Task to complete:
Decide whether each statement below agrees with the blog post on writing systems for Esperanto, answering yes or no and quoting the words from the post that settle it. 1. The idea came to the writer in the shower. 2. Zamenhof worked as an ophthalmologist. 3. Esperanto is written using the Cyrillic script.

Martin Rue

I build things on the internet.

Creative Writing Systems for Esperanto

The problem with an obsessive compulsion to be clean is that the shower is a dangerous source of ideas, and I can't in good faith claim that all of them are sensible.

This may be one of the silly ones, but it struck at the perfect moment. I had just decided to take a little social media hiatus. The combination was unbeatable. An impressive collab between shower and brain. I stood no chance.

So welcome inside my brain. Enjoy the ride while I recount the series of rabbit holes a small wet room subjected me to.

Now if you've read this blog before you'll be aware, perhaps painfully so, that I'm of the opinion that Zamenhof had a keen eye for language (he was an ophthalmologist – stay with me) and produced a masterpiece in Esperanto.

Esperanto is written using the latin script, but on the occasion in question, the shower gave me cause to question whether it should be.

Provided data:
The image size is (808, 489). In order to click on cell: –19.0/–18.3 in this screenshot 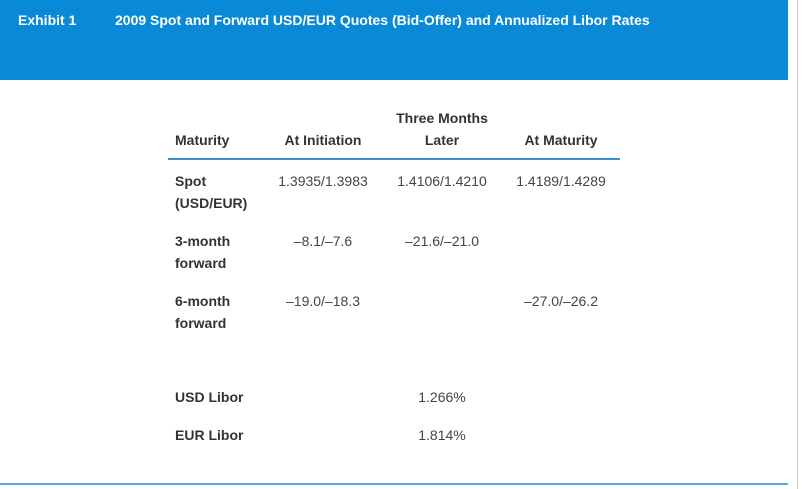, I will do `click(323, 301)`.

Final answer:
1. Yes: "An impressive collab between shower and brain."
2. Yes: "he was an ophthalmologist"
3. No: "Esperanto is written using the latin script"